NOMINEES FOR ELECTION -- CLASS III DIRECTORS (TERMS TO EXPIRE IN 1999)
Dan Kourkoumelis, 45, became a director of the Company in April 1991. He
joined the Company as a courtesy clerk in 1967 and his experience includes
several ranks of store management and executive positions. Mr. Kourkoumelis was
appointed Executive Vice President in 1983, Chief Operating Officer in 1987 and
President in 1989. Mr. Kourkoumelis is a member of the Board of Directors of the
Western Association of Food Chains and Washington State Food Dealers Association
and serves as a director of Associated Grocers, Incorporated, Expeditors
International of Washington, Inc. and Shurgard Storage Centers, Inc.

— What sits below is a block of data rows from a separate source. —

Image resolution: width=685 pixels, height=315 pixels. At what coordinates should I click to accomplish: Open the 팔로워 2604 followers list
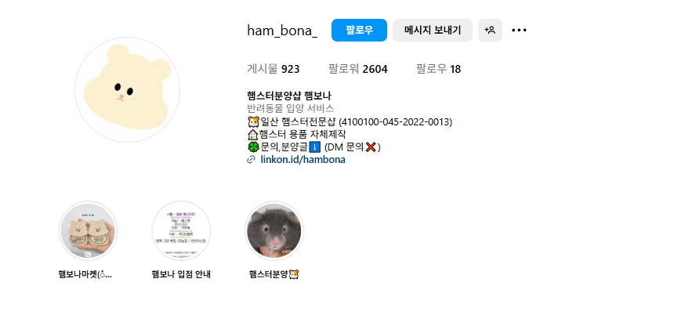tap(358, 69)
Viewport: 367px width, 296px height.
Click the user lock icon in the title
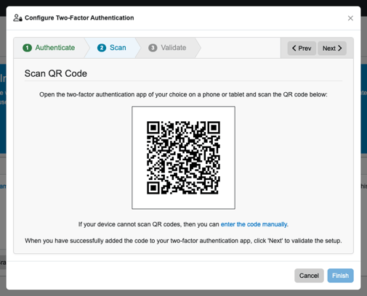[17, 18]
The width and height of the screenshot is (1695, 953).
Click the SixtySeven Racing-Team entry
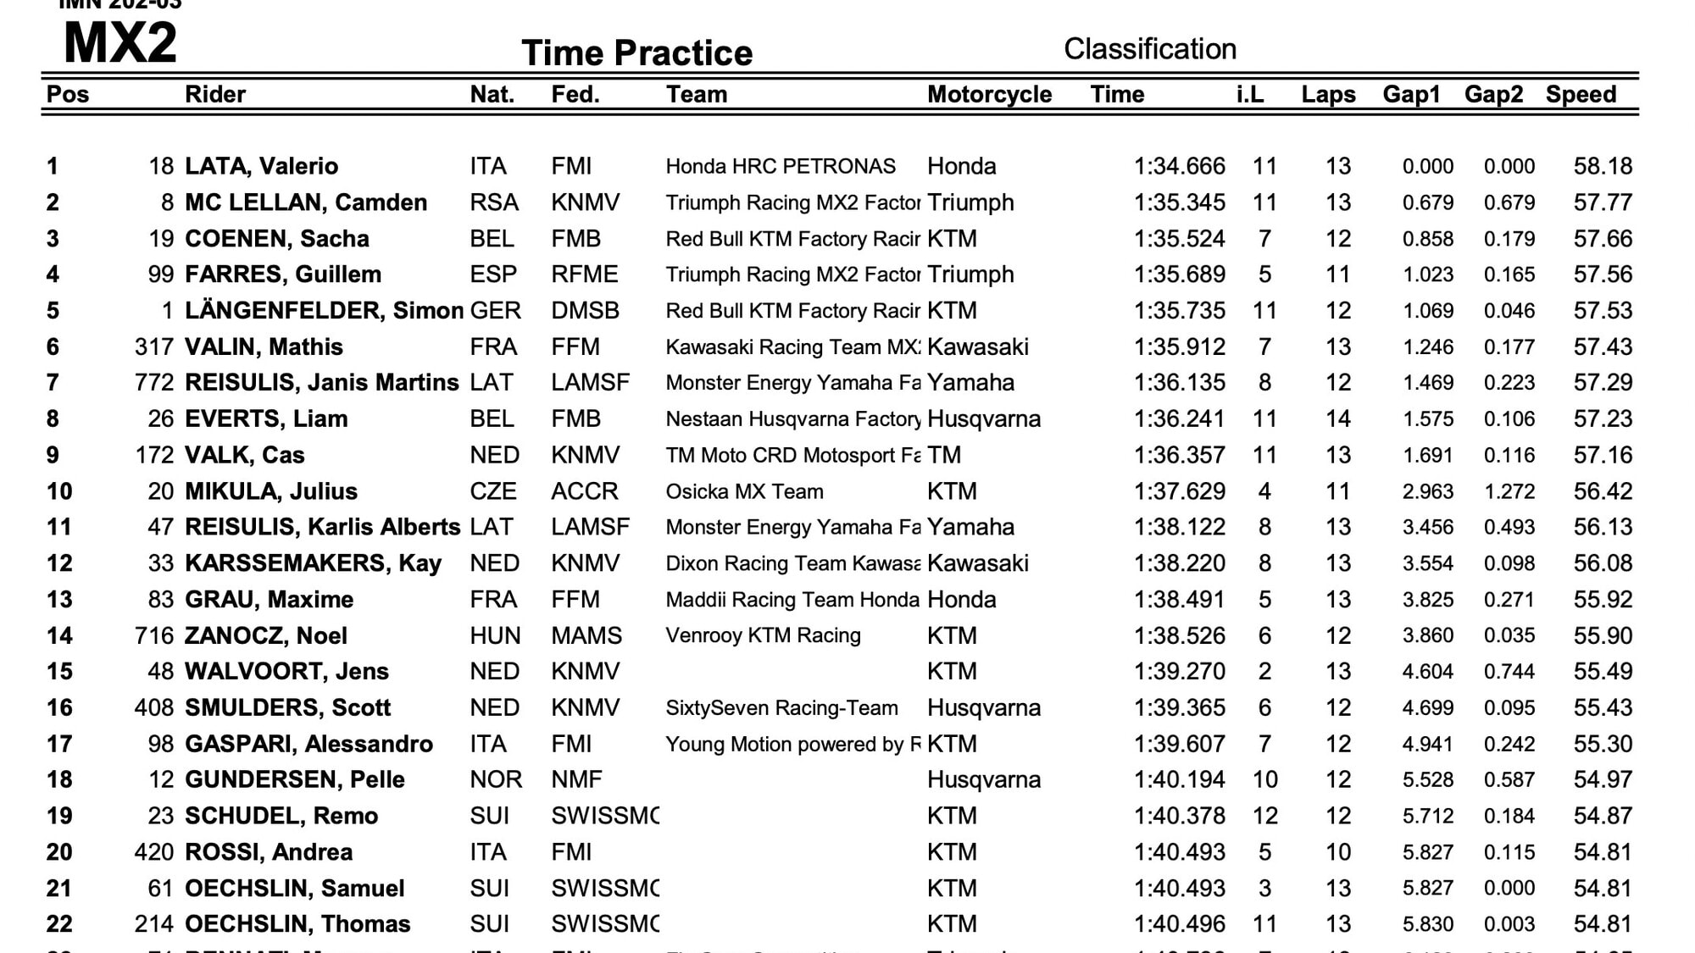coord(781,707)
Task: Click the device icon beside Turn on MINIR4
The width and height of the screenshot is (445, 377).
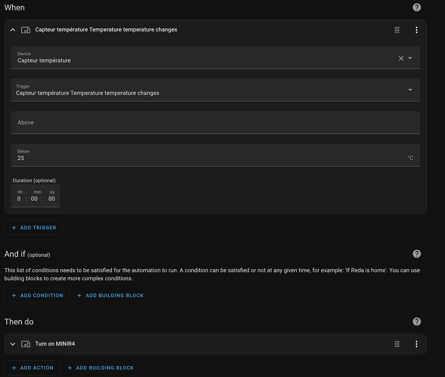Action: tap(26, 344)
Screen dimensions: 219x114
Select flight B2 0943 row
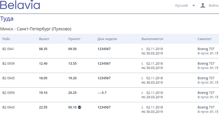click(x=8, y=107)
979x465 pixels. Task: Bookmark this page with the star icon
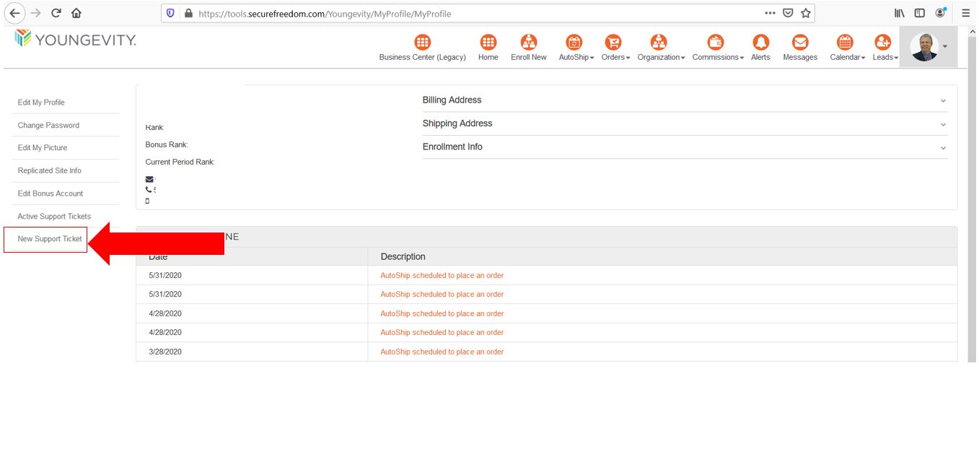point(806,13)
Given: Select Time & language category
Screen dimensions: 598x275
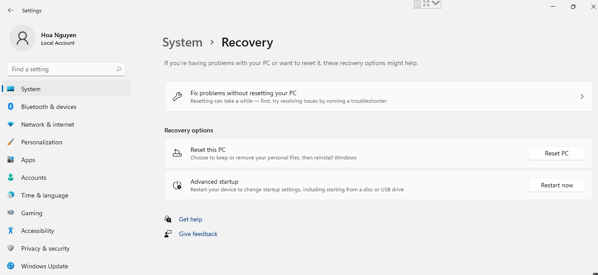Looking at the screenshot, I should coord(44,195).
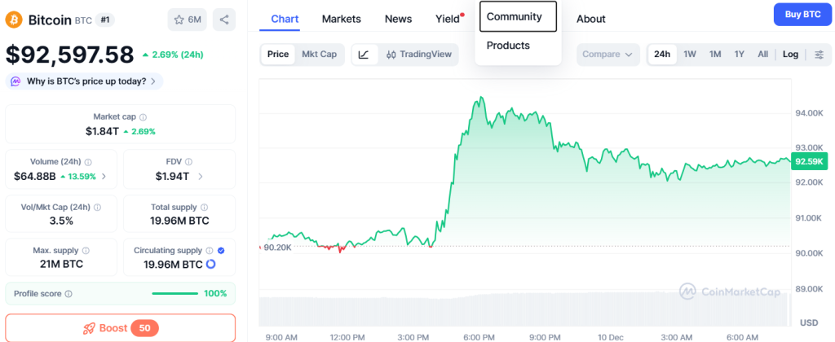Open the Compare dropdown

tap(608, 55)
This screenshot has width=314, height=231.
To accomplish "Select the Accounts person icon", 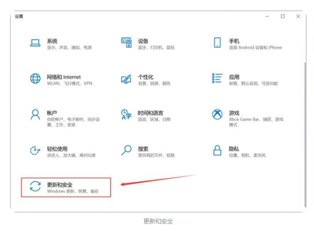I will 35,115.
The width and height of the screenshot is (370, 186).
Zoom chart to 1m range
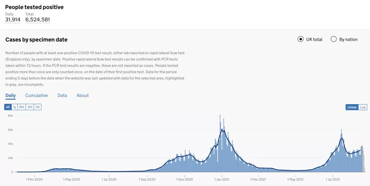(38, 107)
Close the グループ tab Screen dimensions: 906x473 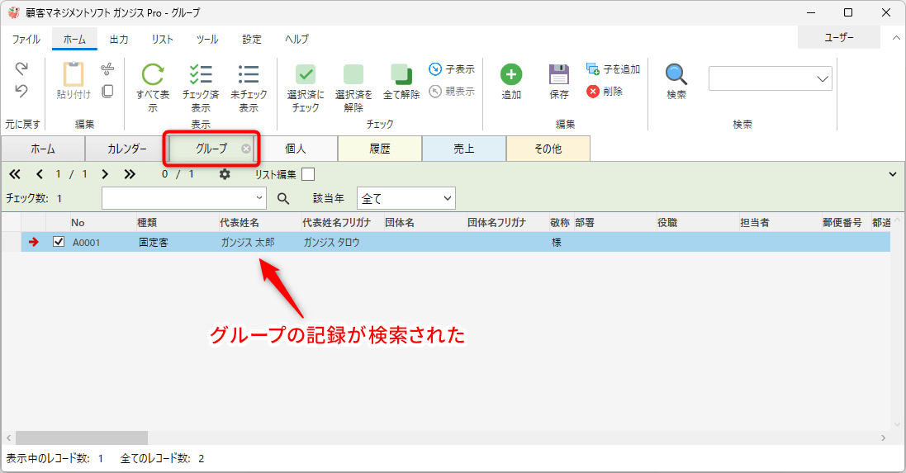[245, 149]
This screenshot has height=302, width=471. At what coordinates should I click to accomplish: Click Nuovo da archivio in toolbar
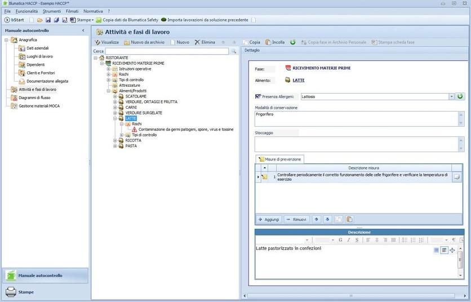coord(144,42)
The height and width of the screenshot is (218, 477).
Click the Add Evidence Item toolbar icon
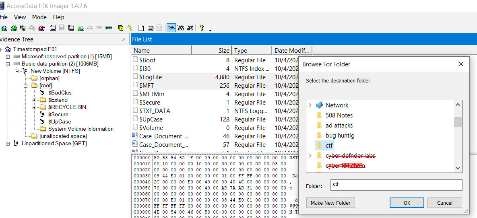[x=4, y=28]
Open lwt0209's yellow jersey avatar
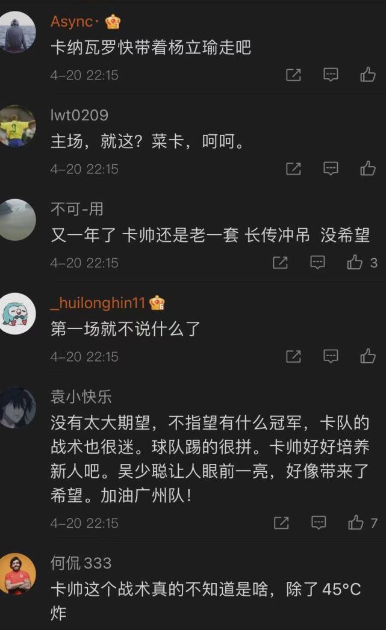 [16, 126]
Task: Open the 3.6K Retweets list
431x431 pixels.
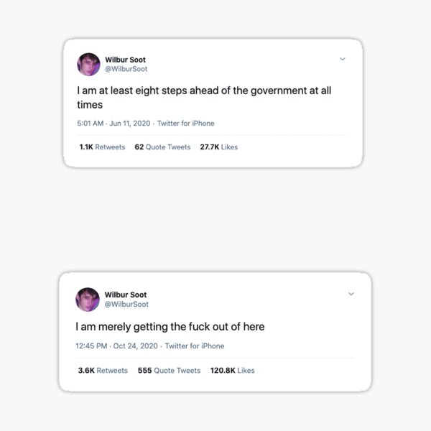Action: point(102,371)
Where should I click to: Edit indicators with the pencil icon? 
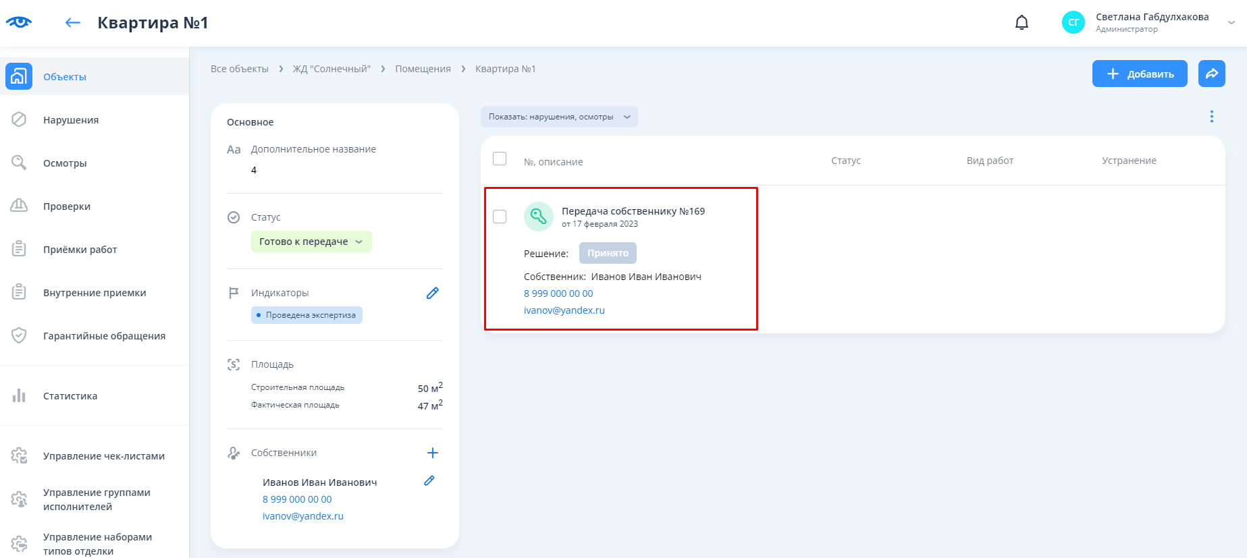tap(432, 293)
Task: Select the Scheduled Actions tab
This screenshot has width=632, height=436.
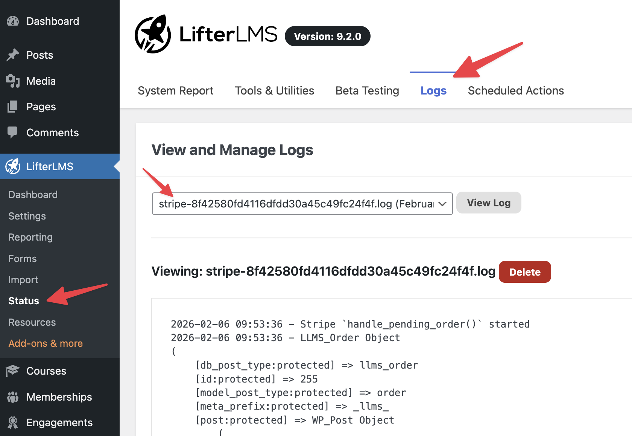Action: 516,91
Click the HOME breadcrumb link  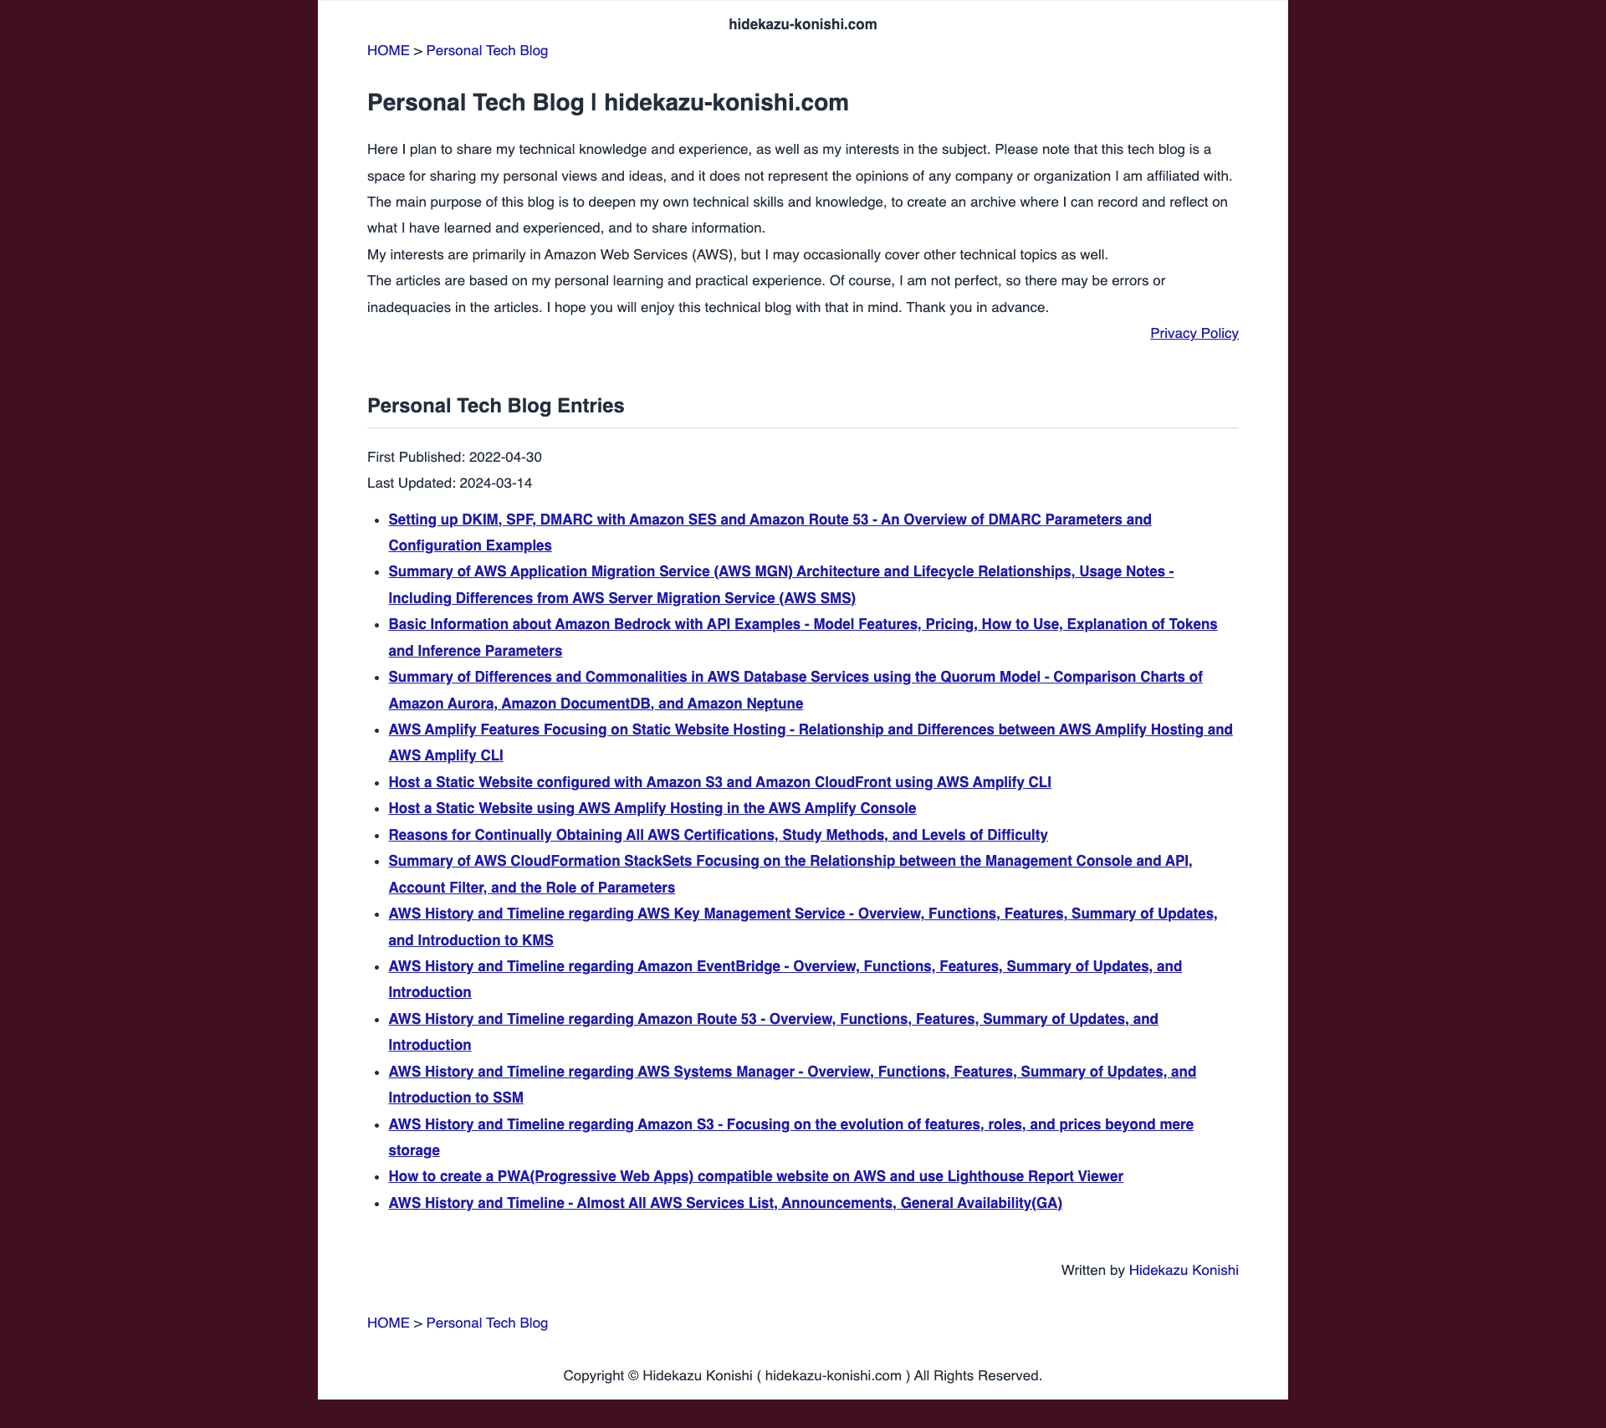click(x=387, y=49)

Sheli Z. Rosenberg, 54, has been President and Chief Executive Officer since
November 1994 of Equity Group Investments, Inc. and its subsidiary Equity
Financial and Management Company, both privately owned real estate and corporate
investment and management firms; and has been an executive officer and director
for more than the past five years of both of these companies; has been Chairman
of the Board of the law firm of Rosenberg & Liebentritt, P.C. since 1980; is a
director of Anixter International Inc., Great American Management and
Investment, Inc., Capsure Holdings Corp., Sealy Corporation, Falcon Building
Products, Inc., American Classic Voyages Co., Revco D.S., Inc., Jacor
Communications, Inc. and CFI Industries, Inc.; is a trustee of Equity
Residential Properties Trust; was an executive officer and director until
October 4, 1991 of Madison Management Group, Inc. which filed a petition under
Chapter 11 of the Bankruptcy Code in November 1991; and has been Vice President
of First Capital Benefit Administrators, Inc., which filed a petition under the
federal bankruptcy laws in January 1995.
3
<PAGE>
Ronald A. Weinstein, 55, served as a director of the Company from June 1986
to March 1987 and became a director again in February 1988. He was a principal
of Sloan Capital Companies, a private investment company, from 1984 to July
1991. From February 1989 until April 1991, Mr. Weinstein served as Executive
Vice President of Merchandising at Egghead, Inc., a reseller of microcomputer
software. Mr. Weinstein serves as Chairman of B & B Auto Parts, Inc. and is a
director of Molbak's, Inc. and Coinstar, Inc.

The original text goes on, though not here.